- **Work task**: Copy, exactly as written, the lines that begin at the one containing "Instruction: Switch to the 我运行的 0 tab" and end at the one containing "Task: Expand the video settings arrow". Skip any pictures in the data below.

+++ Records supplied

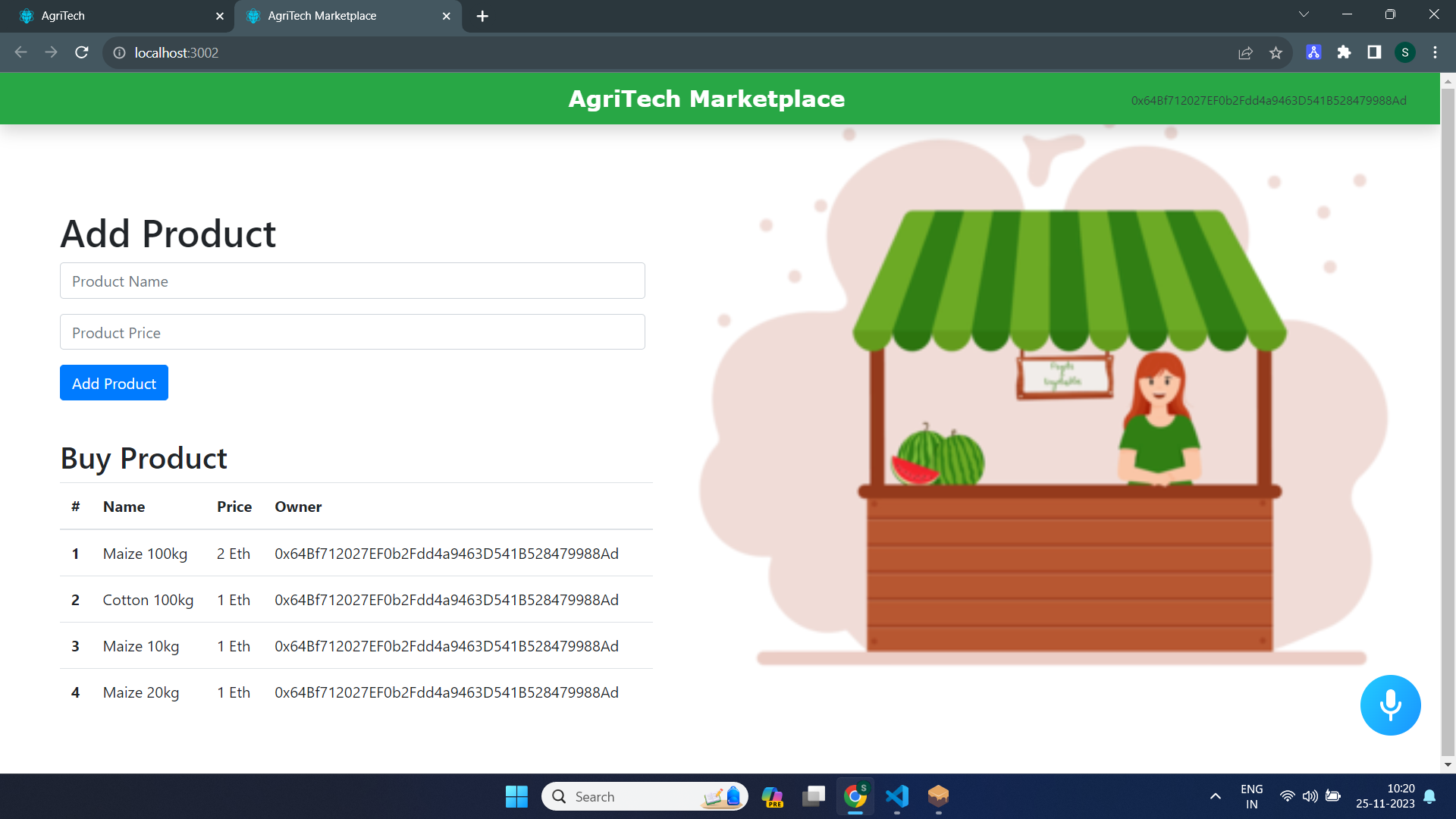This screenshot has height=819, width=1456.
Task: Click the Add Product button
Action: [x=114, y=383]
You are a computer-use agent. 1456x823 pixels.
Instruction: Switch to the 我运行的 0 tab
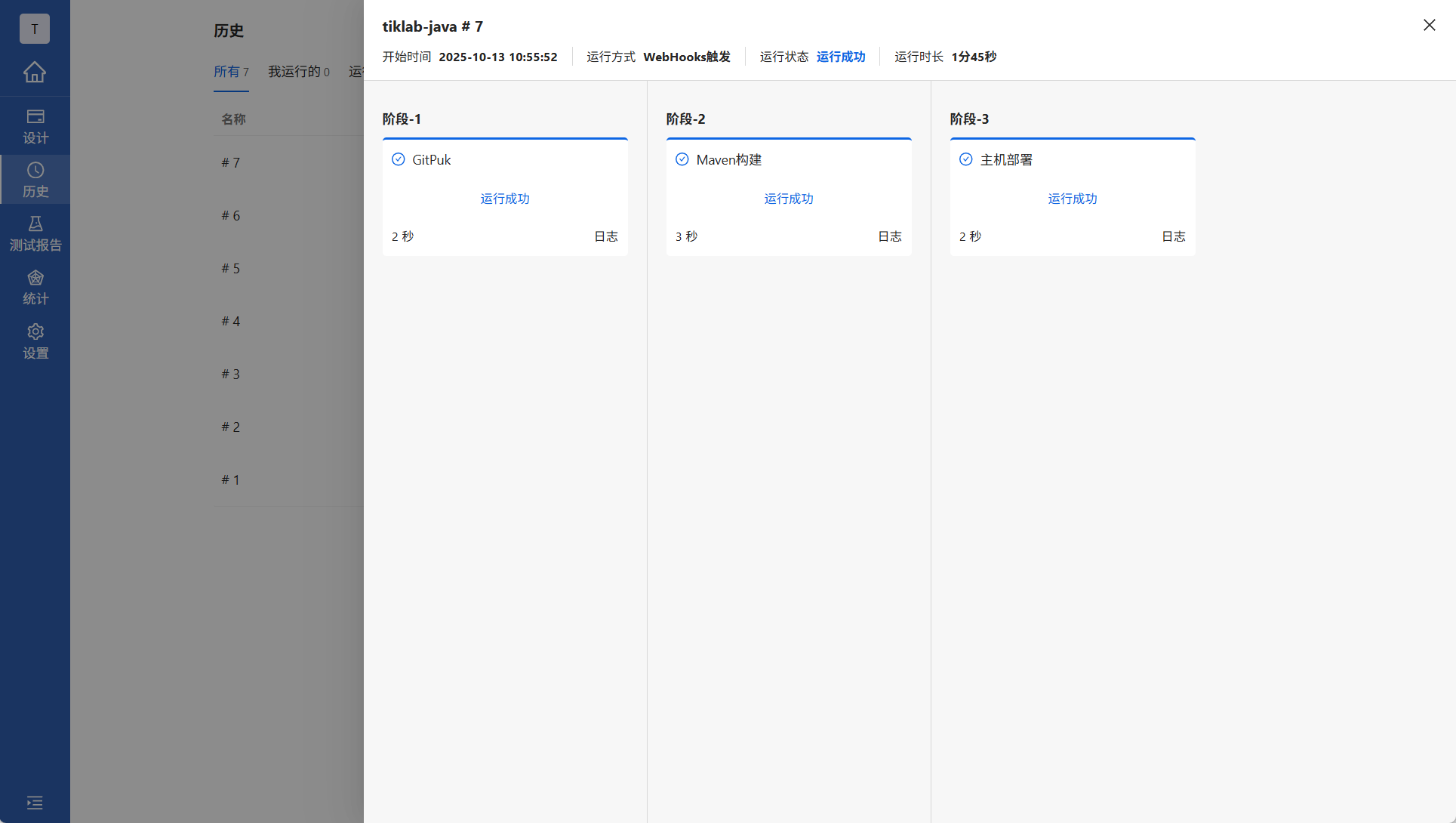299,72
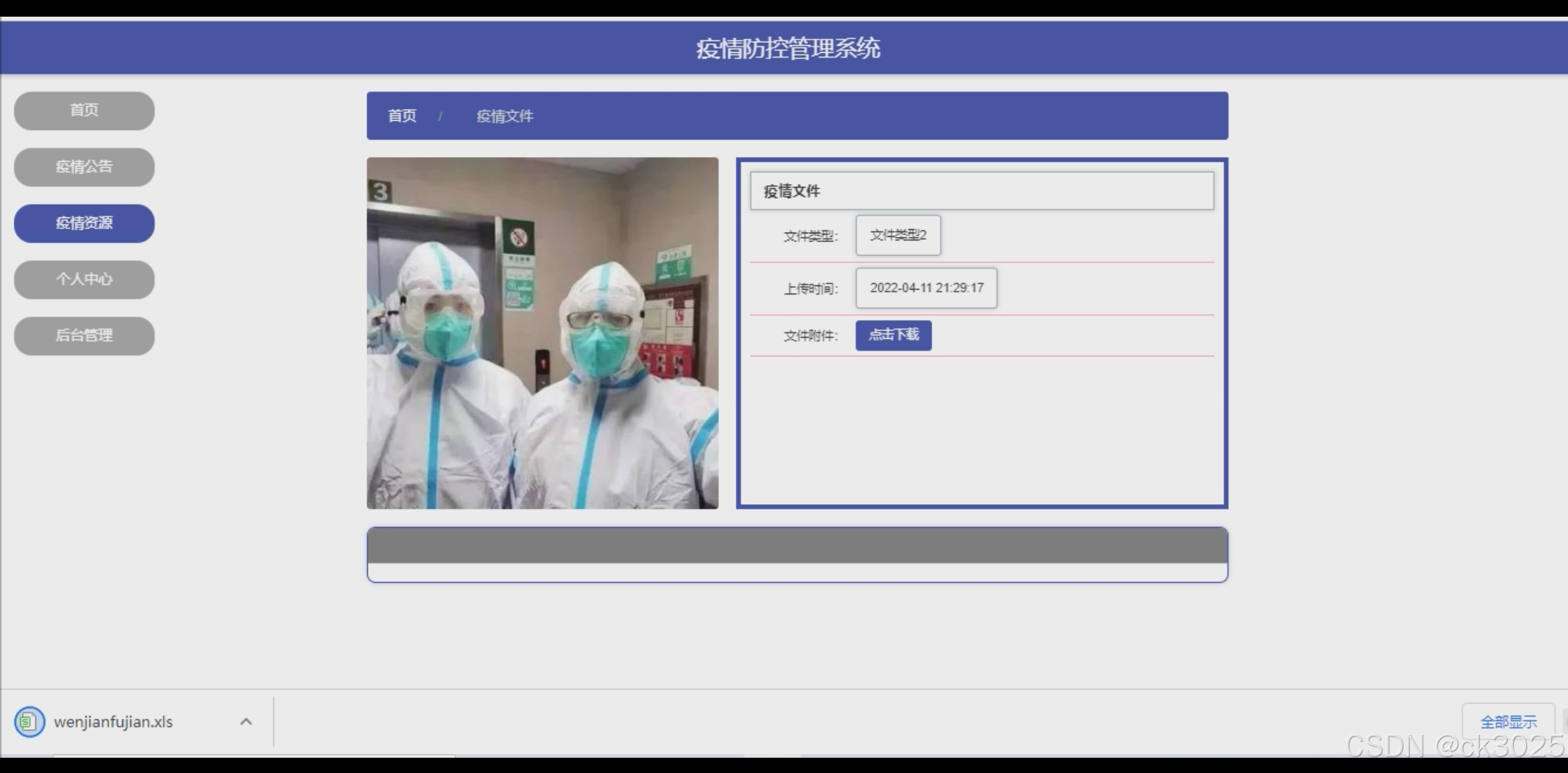
Task: Click the white strip beneath the gray bar
Action: [x=797, y=572]
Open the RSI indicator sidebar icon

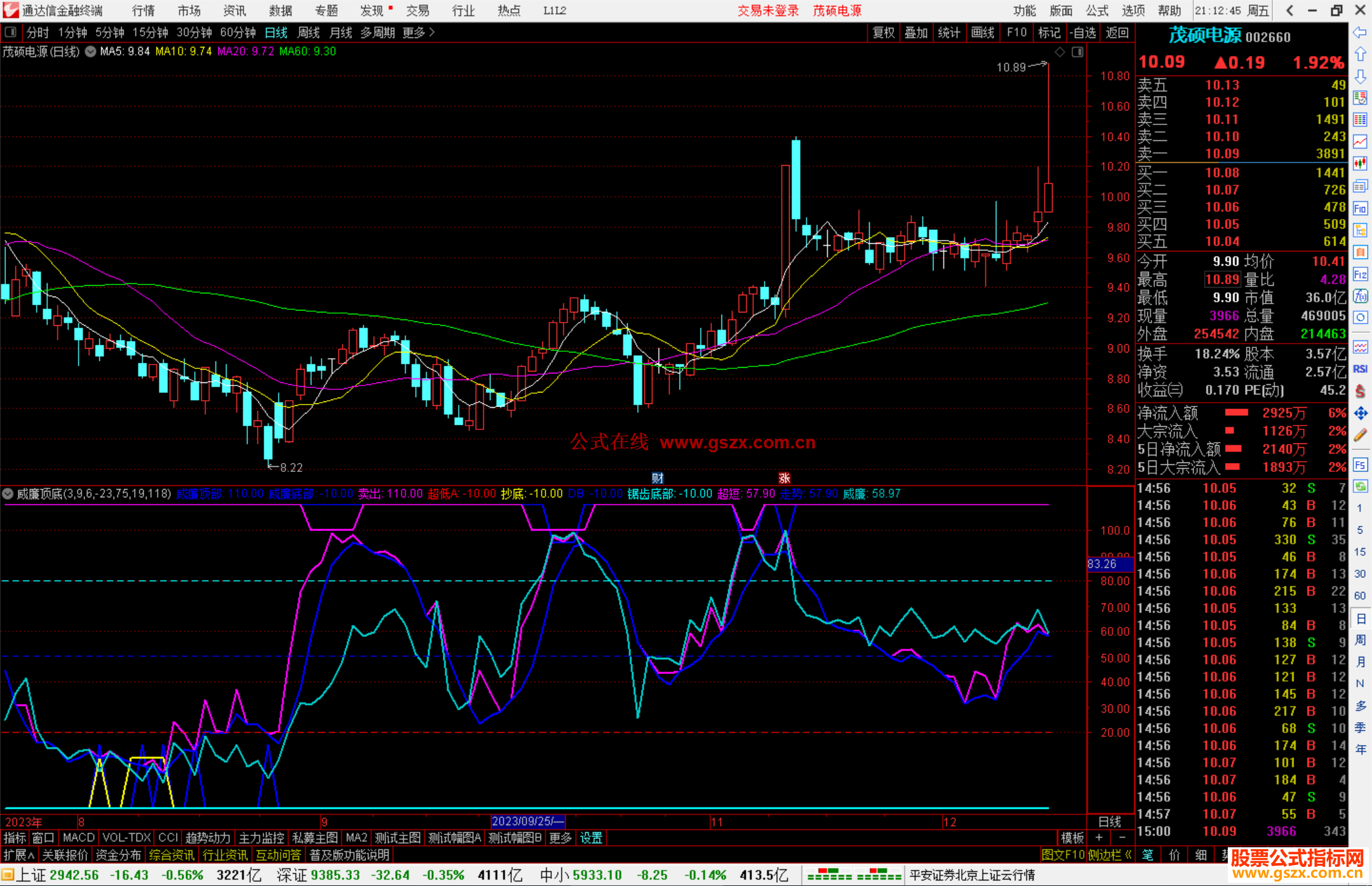click(x=1360, y=369)
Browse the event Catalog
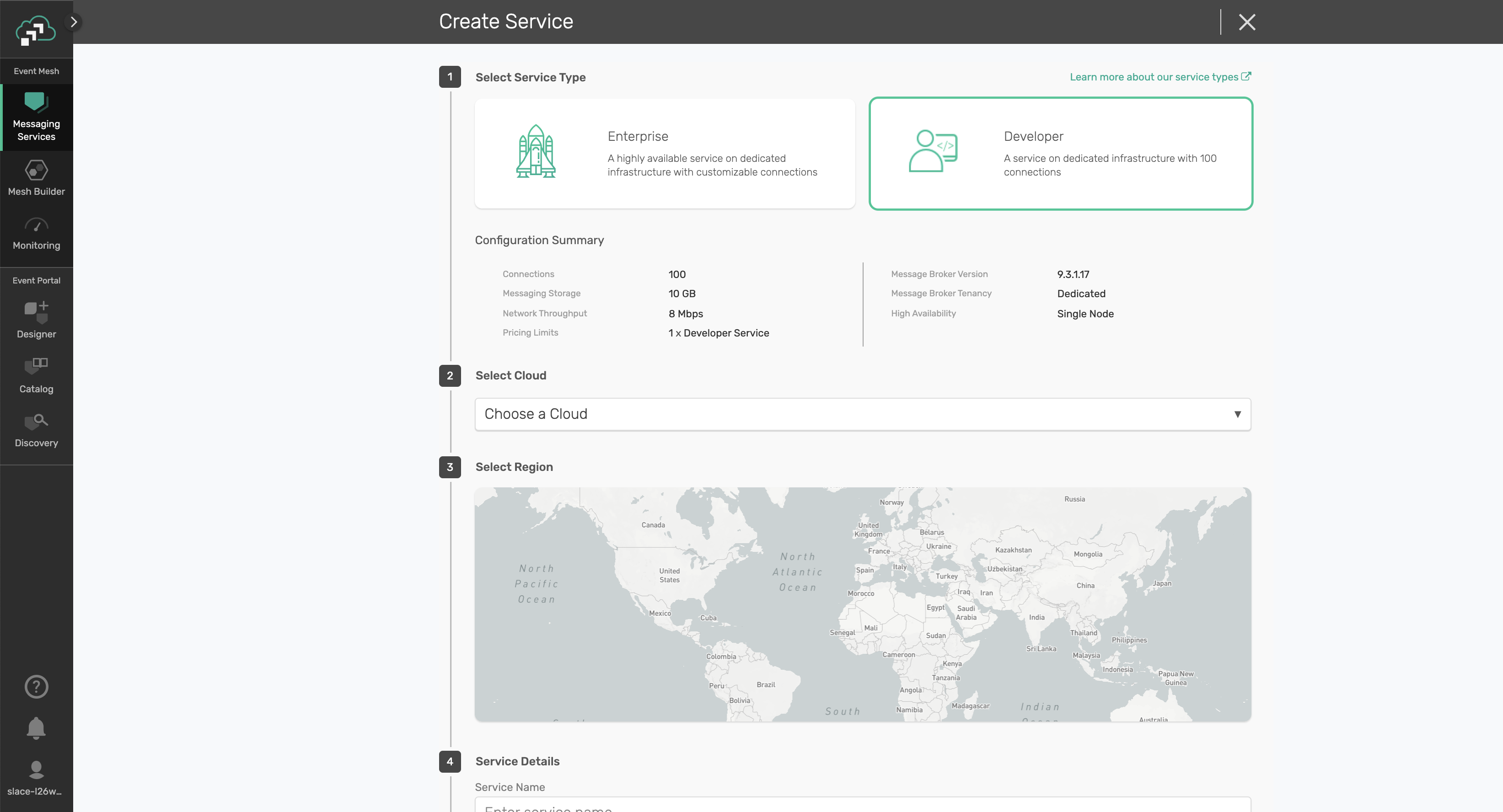 pos(36,374)
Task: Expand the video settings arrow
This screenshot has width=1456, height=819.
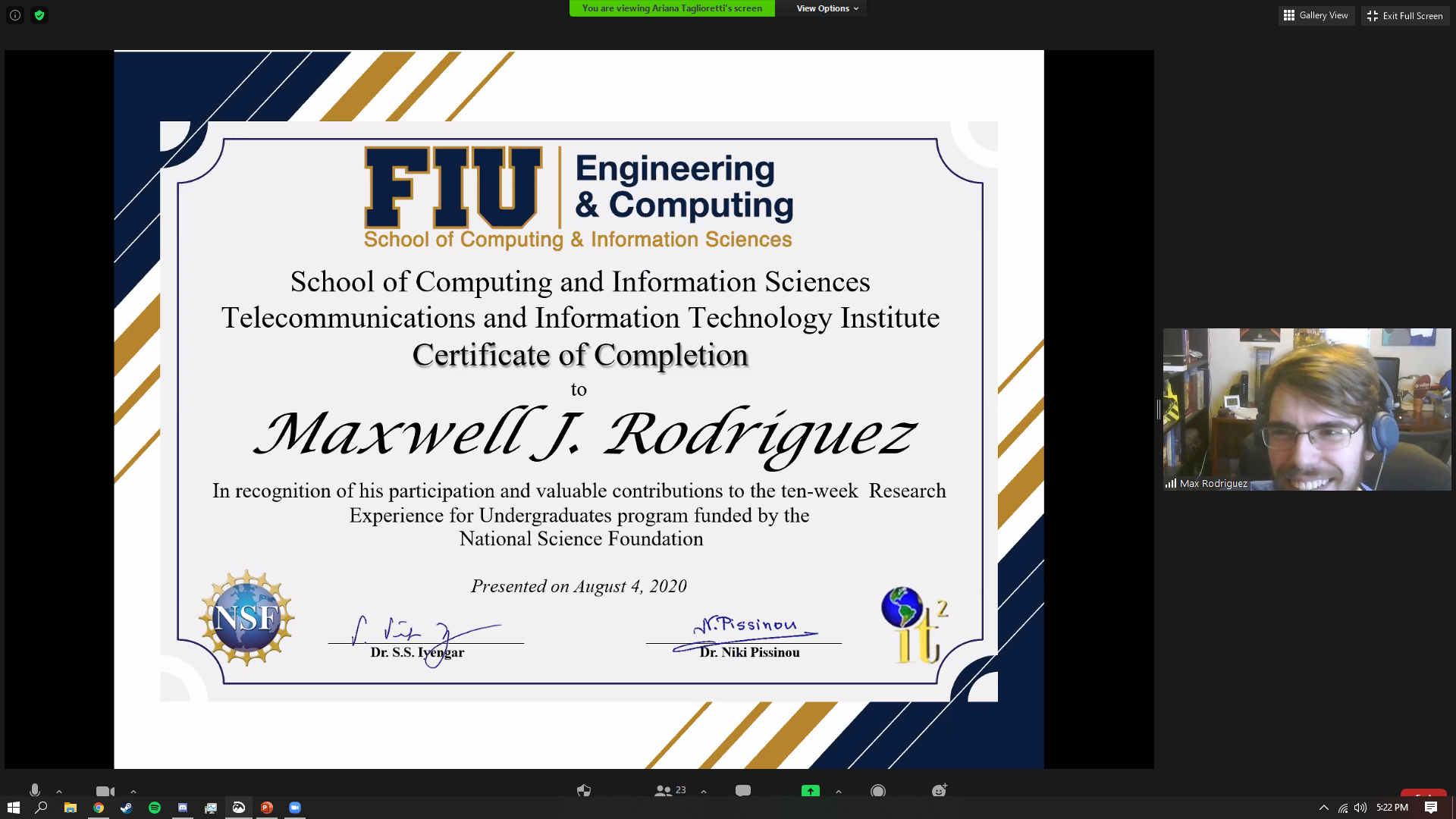Action: pyautogui.click(x=133, y=791)
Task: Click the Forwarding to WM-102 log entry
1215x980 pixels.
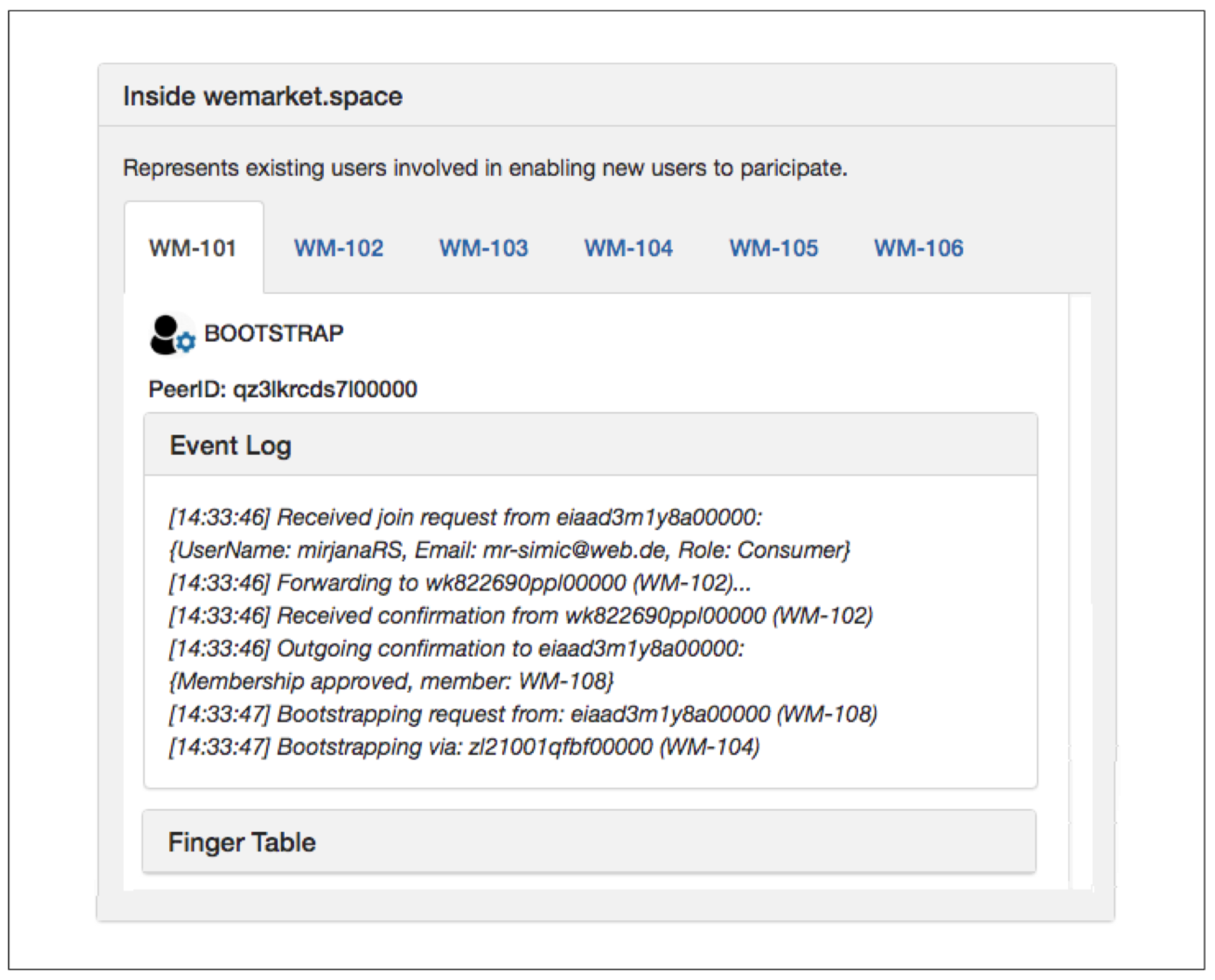Action: click(460, 583)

++++++

- **Written answer**:
Instruction: Switch to the 我运行的 0 tab
299,72
Task: Click the white strip beneath the gray bar
Action: [x=797, y=572]
Open the RSI indicator sidebar icon

click(x=1360, y=369)
Browse the event Catalog
 pos(36,374)
Task: Expand the video settings arrow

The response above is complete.